STATED TASK A
Could you quote the air pollution and mobility passage word for word, beginning at the words "Motivated by extant" and stopping after "measured in adulthood."?

PAGE TEXT
● ● ● ● ●
Motivated by extant research demonstrating a link between particulate exposure in utero and reduced human capital and labor market achievement in adulthood, we hypothesize that higher levels of air pollution in the birth year would be associated with lower levels of intergenerational economic mobility for children from low-income families. We test this hypothesis using new county-cohort estimates of economic mobility outcomes for children born in the early 1980s. Our research strategy exploits within-county variation in the concentration of total suspended particulates (TSPs) for the years 1980–1986 to estimate the association between air pollution levels in the birth year and the economic mobility outcomes of county-birth cohorts as measured in adulthood.

We build on the existing literature in several important ways. First, this is the first study to examine the impact of air pollution—or any environmental exposure—on levels of intergenerational economic mobility. Understanding whether air pollution shapes mobility outcomes has implications for our understanding of the structural determinants of the “American Dream,” as well as our assessment of the societal benefits of policies designed to reduce pollutant levels or mitigate potential exposure. Second, in examining the mobility outcomes of cohorts born in the early 1980s—well after the implementation of the Clean Air Act of 1970—we are able to track the long-term implications of relatively modest differences in air pollution exposure in the birth year. Third, in examining mobility levels at the level of county-birth cohorts we demonstrate how ecological exposures shape population health that in turn has implications for large-scale economic processes.

2. Methods

2.1. Data

Outcome.

Estimates of intergenerational economic mobility were generated by Chetty et al. (2014a), as part of the Equality of Opportunity Project (hereafter “EOP”). Mobility outcomes for a given county-birth cohort are derived from linked parent-child federal income tax records for the nearly full U.S. population of children born between 1980 and 1986. EOP used these data to estimate economic mobility through a multistage process. First they ranked all children in a given birth-year cohort according to their income in adulthood as measured at age 26. They next ranked the parents of these children relative to each other based on family income when the children were young adolescents. From these data, EOP generated and published estimates of the expected mean income percentile rank in adulthood of children born to low-income (25th income percentile) and high income (75th income percentile) parents for each county-birth cohort for the years 1980–1986 inclusive.
● ● ● ● ●
STATED TASK B
Which lines of the entries contain the string "screenshot"? List each one in full.

RECORDS FOR THIS EXERCISE
● ● ● ● ●
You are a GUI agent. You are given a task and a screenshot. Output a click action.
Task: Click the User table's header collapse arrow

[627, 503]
● ● ● ● ●
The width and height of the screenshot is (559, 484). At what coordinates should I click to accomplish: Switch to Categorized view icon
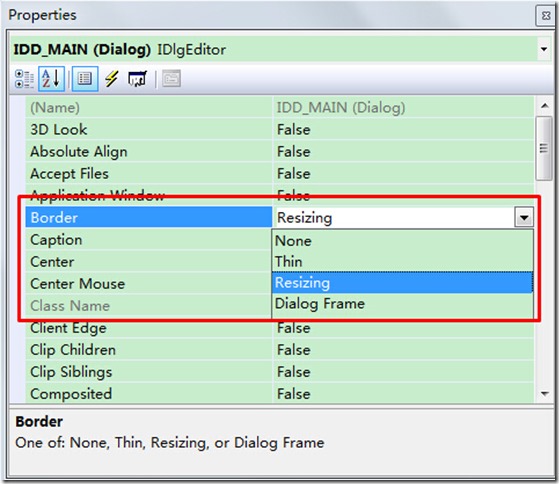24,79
● ● ● ● ●
WRITTEN REPLY A
Motivated by extant research demonstrating a link between particulate exposure in utero and reduced human capital and labor market achievement in adulthood, we hypothesize that higher levels of air pollution in the birth year would be associated with lower levels of intergenerational economic mobility for children from low-income families. We test this hypothesis using new county-cohort estimates of economic mobility outcomes for children born in the early 1980s. Our research strategy exploits within-county variation in the concentration of total suspended particulates (TSPs) for the years 1980–1986 to estimate the association between air pollution levels in the birth year and the economic mobility outcomes of county-birth cohorts as measured in adulthood.

WRITTEN REPLY B
You are a GUI agent. You are given a task and a screenshot. Output a click action.
The width and height of the screenshot is (559, 484). At what coordinates should I click to accomplish: Switch to Categorized view icon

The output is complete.